Election night. Notwithstanding a sadly typical flurry of excitement based on a meaningless early projection, Pauline Hanson’s chances have been negated by the phenomenon of an accidental 8.9% vote for the Liberal Democrats. This has probably secured a result of three Coalition, two Labor and one Liberal Democrats, although the Greens would be a chance of nabbing one of the Coalition seats if they or Labor improved in late counting for some reason.

Victoria

Monday. Despite picking up a swing in Victoria, the Coalition has for the second election running failed to achieve a Senate vote sufficient to ensure a third seat. Last time this caused them to lose out on a third seat which instead went to the Democratic Labor Party. However, the DLP’s vote in Victoria was well down this time, mostly no doubt due to the proliferation of competition. Based on Antony Green’s calculator, Ricky Muir of the Australian Motoring Enthusiast Party stands to win the final spot, simply because the Coalition doesn’t have three quotas in its own right and very few parties are favouring it ahead of Muir, who fortuitously outperformed other micro-party candidates due to the way preferences were allocated. As far as I can see, the most likely scenario to thwart Muir involves him falling behind Australian Christians and the Australian Fishing and Lifestyle Party at a point where one of three must be excluded, though this would be easier to envision if Muir had to fall below two candidates rather than just one. If he does fall short, it appears that the last micro-party standing would be Family First, who would not match Muir’s preference firepower owing to the Sex Party (polling close to 2%) putting the Christian parties last. The upshot would be that Liberal incumbent Helen Kroger could get up after all, leaving the Abbott government with one less cross-bencher to worry about.

Election night. The ABC calculator currently projects a win for the Australian Motoring Enthusiasts Party off 0.52% of the vote together with two Liberal, two Labor and one Greens, but I wouldn’t stake the mortage on that. However, the Coalition has fallen short of a third quota and doesn’t get many preferences, helping to explain why the preselection stoush between second placed Scott Ryan and third placed Helen Kroger was so willing. In Kroger’s stead, the final seat would go to some or other right-wing micro-party. Unlikely to be in the hunt are the “DLP Democratic Labour Party”, whose vote from from 2.33% to (on current numbers) 0.69%. This was no doubt partly due to the greater competition for the micro-party vote, but I also suggest it was a bad idea to subtly rename themselves from “Democratic Labor Party (DLP) of Australia”, which I suggest was easier to confuse with the Australian Labor Party.

Queensland

Monday. Here at least the result is both straightforward, with the Liberal National Party winning three seats, Labor two and the other going to Glenn Lazarus of the Palmer United Party, and inoffensive on a democratic level, since a) Lazarus’s 10.3% of the vote is near enough to a full quota in his own right, and b) people were clearly voting for him on purpose.

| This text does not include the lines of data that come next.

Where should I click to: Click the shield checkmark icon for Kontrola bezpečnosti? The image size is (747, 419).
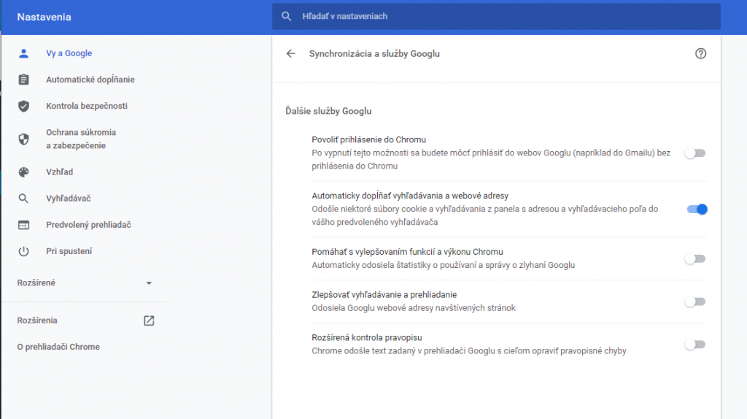(x=23, y=106)
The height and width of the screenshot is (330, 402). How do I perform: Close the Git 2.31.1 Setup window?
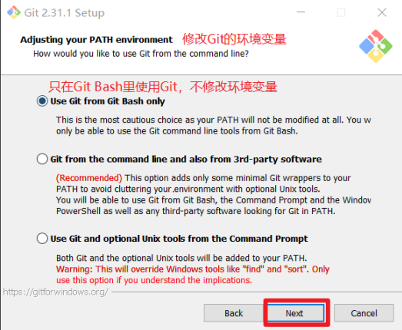(x=382, y=12)
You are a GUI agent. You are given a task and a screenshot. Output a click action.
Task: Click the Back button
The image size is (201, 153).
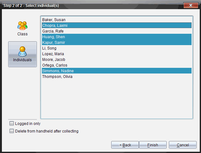click(125, 145)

Election night. I think you can lock in the currently projected result of three Liberal National Party, two Labor and one Glenn Lazarus of the Palmer United Party looks locked in.

South Australia

Monday. Another of the many extraordinary results was that Nick Xenophon outpolled the Labor Party in South Australia, by 25.88% to 22.78%, and finished only slightly behind the Liberal Party on 26.69%. That looks certain to limit Labor to one seat, Don Farrell’s act of altruism in conceding the top position on the ticket to Penny Wong appearing more consequential than he probably realised at the time. That leaves a decisive Labor surplus to pass on to Sarah Hanson-Young, who had wrongly been written off by many who failed to consider the possibility of Xenophon sucking up enough votes to reduce Labor to one seat. Xenophon could probably have won a seat for his running mate if he had been more ready to engage in preference deals, but very few of the minor players have favoured his running mate over Liberal incumbent Simon Birmingham. The remaining seat looks set to go to Family First, whose candidate is housing tycoon and one-time Liberal candidate Bob Day. Day polled a strong 3.77%, and the only potential roadblock on his path to victory is that he finishes only slightly ahead of the Liberal Democrats at the point where they are excluded. South Australia’s six Senate seats thus look set to be divided between five different parties.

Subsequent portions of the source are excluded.